**What the task requires**: Please format every line of the entries below as a numbered list, leaving out the blank lines.

## Start

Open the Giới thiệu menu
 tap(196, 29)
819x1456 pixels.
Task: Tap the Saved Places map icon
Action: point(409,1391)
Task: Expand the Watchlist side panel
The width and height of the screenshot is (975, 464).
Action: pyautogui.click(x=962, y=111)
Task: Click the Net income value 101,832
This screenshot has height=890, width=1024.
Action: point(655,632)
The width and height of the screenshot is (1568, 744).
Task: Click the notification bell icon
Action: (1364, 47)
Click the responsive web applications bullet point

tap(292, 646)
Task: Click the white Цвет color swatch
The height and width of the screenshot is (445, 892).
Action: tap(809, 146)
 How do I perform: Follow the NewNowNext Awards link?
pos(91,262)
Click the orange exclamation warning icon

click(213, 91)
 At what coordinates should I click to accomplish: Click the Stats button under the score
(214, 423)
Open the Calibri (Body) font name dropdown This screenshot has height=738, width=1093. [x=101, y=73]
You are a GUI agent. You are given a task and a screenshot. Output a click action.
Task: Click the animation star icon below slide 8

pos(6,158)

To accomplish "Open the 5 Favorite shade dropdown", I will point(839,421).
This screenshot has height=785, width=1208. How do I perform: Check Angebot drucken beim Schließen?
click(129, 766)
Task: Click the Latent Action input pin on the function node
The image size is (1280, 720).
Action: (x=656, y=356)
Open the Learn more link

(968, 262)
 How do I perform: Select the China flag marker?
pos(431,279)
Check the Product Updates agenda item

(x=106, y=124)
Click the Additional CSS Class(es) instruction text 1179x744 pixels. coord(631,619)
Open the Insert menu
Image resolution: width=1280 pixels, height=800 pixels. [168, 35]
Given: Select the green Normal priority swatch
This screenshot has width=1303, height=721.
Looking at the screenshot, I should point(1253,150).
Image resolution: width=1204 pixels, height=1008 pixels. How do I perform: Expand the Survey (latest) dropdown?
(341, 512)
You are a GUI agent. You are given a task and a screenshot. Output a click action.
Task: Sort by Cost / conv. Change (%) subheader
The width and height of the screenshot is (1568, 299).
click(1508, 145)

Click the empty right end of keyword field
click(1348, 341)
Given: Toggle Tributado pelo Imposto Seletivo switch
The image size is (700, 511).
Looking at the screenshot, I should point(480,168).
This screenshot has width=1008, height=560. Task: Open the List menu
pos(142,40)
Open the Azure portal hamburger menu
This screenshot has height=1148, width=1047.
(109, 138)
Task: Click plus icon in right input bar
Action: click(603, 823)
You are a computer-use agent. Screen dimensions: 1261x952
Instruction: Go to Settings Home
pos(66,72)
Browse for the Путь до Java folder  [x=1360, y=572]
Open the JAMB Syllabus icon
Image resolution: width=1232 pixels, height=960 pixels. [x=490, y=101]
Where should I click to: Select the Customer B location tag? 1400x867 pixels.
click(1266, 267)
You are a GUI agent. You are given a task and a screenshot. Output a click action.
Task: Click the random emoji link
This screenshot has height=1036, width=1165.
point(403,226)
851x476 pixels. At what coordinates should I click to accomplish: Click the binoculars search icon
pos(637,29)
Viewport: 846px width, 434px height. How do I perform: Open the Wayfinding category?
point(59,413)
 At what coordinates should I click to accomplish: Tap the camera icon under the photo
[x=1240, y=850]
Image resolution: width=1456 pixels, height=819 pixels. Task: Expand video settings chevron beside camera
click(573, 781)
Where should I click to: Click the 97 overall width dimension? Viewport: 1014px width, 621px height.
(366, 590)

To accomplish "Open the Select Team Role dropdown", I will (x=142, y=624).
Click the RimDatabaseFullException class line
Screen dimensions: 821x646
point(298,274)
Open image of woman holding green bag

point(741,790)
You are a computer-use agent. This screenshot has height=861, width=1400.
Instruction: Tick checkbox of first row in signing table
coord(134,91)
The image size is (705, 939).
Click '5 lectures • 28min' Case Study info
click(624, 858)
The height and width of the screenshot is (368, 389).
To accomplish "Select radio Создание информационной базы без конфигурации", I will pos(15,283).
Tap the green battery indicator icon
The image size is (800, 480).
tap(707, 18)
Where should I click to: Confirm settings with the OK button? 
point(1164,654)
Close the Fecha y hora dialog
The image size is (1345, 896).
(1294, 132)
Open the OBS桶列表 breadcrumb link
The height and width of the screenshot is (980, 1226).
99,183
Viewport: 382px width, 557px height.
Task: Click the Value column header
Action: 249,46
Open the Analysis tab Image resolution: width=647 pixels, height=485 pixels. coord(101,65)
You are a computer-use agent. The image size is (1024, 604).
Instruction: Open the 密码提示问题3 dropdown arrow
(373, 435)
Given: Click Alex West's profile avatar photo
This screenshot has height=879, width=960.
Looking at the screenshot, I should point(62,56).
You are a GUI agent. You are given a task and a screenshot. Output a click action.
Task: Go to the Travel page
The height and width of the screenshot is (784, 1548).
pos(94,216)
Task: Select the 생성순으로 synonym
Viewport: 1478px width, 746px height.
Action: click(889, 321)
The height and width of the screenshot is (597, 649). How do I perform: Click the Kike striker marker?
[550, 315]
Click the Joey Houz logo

## End

**Reply**:
1. Open the Giới thiệu menu
2.  tap(196, 29)
3. 819x1456 pixels.
4. Task: Tap the Saved Places map icon
5. Action: point(409,1391)
6. Task: Expand the Watchlist side panel
7. The width and height of the screenshot is (975, 464).
8. Action: pyautogui.click(x=962, y=111)
9. Task: Click the Net income value 101,832
10. This screenshot has height=890, width=1024.
11. Action: point(655,632)
12. The width and height of the screenshot is (1568, 744).
13. Task: Click the notification bell icon
14. Action: (1364, 47)
15. Click the responsive web applications bullet point
16. tap(292, 646)
17. Task: Click the white Цвет color swatch
18. The height and width of the screenshot is (445, 892).
19. Action: tap(809, 146)
20.  How do I perform: Follow the NewNowNext Awards link?
21. pos(91,262)
22. Click the orange exclamation warning icon
23. click(213, 91)
24.  At what coordinates should I click to accomplish: Click the Stats button under the score
25. (214, 423)
26. Open the Calibri (Body) font name dropdown This screenshot has height=738, width=1093. [x=101, y=73]
27. You are a GUI agent. You are given a task and a screenshot. Output a click action.
28. Task: Click the animation star icon below slide 8
29. pos(6,158)
30. To accomplish "Open the 5 Favorite shade dropdown", I will point(839,421).
31. This screenshot has height=785, width=1208. How do I perform: Check Angebot drucken beim Schließen?
32. click(129, 766)
33. Task: Click the Latent Action input pin on the function node
34. The image size is (1280, 720).
35. Action: (x=656, y=356)
36. Open the Learn more link
37. (968, 262)
38.  How do I perform: Select the China flag marker?
39. pos(431,279)
40. Check the Product Updates agenda item
41. (x=106, y=124)
42. Click the Additional CSS Class(es) instruction text 1179x744 pixels. coord(631,619)
43. Open the Insert menu
44. Image resolution: width=1280 pixels, height=800 pixels. [168, 35]
45. Given: Select the green Normal priority swatch
46. This screenshot has width=1303, height=721.
47. Looking at the screenshot, I should point(1253,150).
48. Image resolution: width=1204 pixels, height=1008 pixels. How do I perform: Expand the Survey (latest) dropdown?
49. (341, 512)
50. You are a GUI agent. You are given a task and a screenshot. Output a click action.
51. Task: Sort by Cost / conv. Change (%) subheader
52. The width and height of the screenshot is (1568, 299).
53. click(1508, 145)
54. Click the empty right end of keyword field
55. click(1348, 341)
56. Given: Toggle Tributado pelo Imposto Seletivo switch
57. The image size is (700, 511).
58. Looking at the screenshot, I should point(480,168).
59. This screenshot has width=1008, height=560. Task: Open the List menu
60. pos(142,40)
61. Open the Azure portal hamburger menu
62. This screenshot has height=1148, width=1047.
63. (109, 138)
64. Task: Click plus icon in right input bar
65. Action: click(603, 823)
66. You are a computer-use agent. Screen dimensions: 1261x952
67. Instruction: Go to Settings Home
68. pos(66,72)
69. Browse for the Путь до Java folder  [x=1360, y=572]
70. Open the JAMB Syllabus icon
71. Image resolution: width=1232 pixels, height=960 pixels. [x=490, y=101]
72. Where should I click to: Select the Customer B location tag? 1400x867 pixels.
73. click(1266, 267)
74. You are a GUI agent. You are given a task and a screenshot. Output a click action.
75. Task: Click the random emoji link
76. This screenshot has height=1036, width=1165.
77. point(403,226)
78. 851x476 pixels. At what coordinates should I click to accomplish: Click the binoculars search icon
79. pos(637,29)
80. Viewport: 846px width, 434px height. How do I perform: Open the Wayfinding category?
81. point(59,413)
82.  At what coordinates should I click to accomplish: Tap the camera icon under the photo
83. [x=1240, y=850]
84. Image resolution: width=1456 pixels, height=819 pixels. Task: Expand video settings chevron beside camera
85. click(573, 781)
86. Where should I click to: Click the 97 overall width dimension? Viewport: 1014px width, 621px height.
87. (366, 590)
88. To accomplish "Open the Select Team Role dropdown", I will (x=142, y=624).
89. Click the RimDatabaseFullException class line
90. Screen dimensions: 821x646
91. point(298,274)
92. Open image of woman holding green bag
93. point(741,790)
94. You are a computer-use agent. This screenshot has height=861, width=1400.
95. Instruction: Tick checkbox of first row in signing table
96. coord(134,91)
97. The image size is (705, 939).
98. Click '5 lectures • 28min' Case Study info
99. click(624, 858)
100. The height and width of the screenshot is (368, 389).
101. To accomplish "Select radio Создание информационной базы без конфигурации", I will pos(15,283).
102. Tap the green battery indicator icon
103. The image size is (800, 480).
104. tap(707, 18)
105. Where should I click to: Confirm settings with the OK button? 
106. point(1164,654)
107. Close the Fecha y hora dialog
108. The image size is (1345, 896).
109. (1294, 132)
110. Open the OBS桶列表 breadcrumb link
111. The height and width of the screenshot is (980, 1226).
112. 99,183
113. Viewport: 382px width, 557px height.
114. Task: Click the Value column header
115. Action: 249,46
116. Open the Analysis tab Image resolution: width=647 pixels, height=485 pixels. coord(101,65)
117. You are a computer-use agent. The image size is (1024, 604).
118. Instruction: Open the 密码提示问题3 dropdown arrow
119. (373, 435)
120. Given: Click Alex West's profile avatar photo
121. This screenshot has height=879, width=960.
122. Looking at the screenshot, I should point(62,56).
123. You are a GUI agent. You are given a task and a screenshot. Output a click action.
124. Task: Go to the Travel page
125. The height and width of the screenshot is (784, 1548).
126. pos(94,216)
127. Task: Select the 생성순으로 synonym
128. Viewport: 1478px width, 746px height.
129. Action: click(889, 321)
130. The height and width of the screenshot is (597, 649). How do I perform: Click the Kike striker marker?
131. [550, 315]
132. Click the Joey Houz logo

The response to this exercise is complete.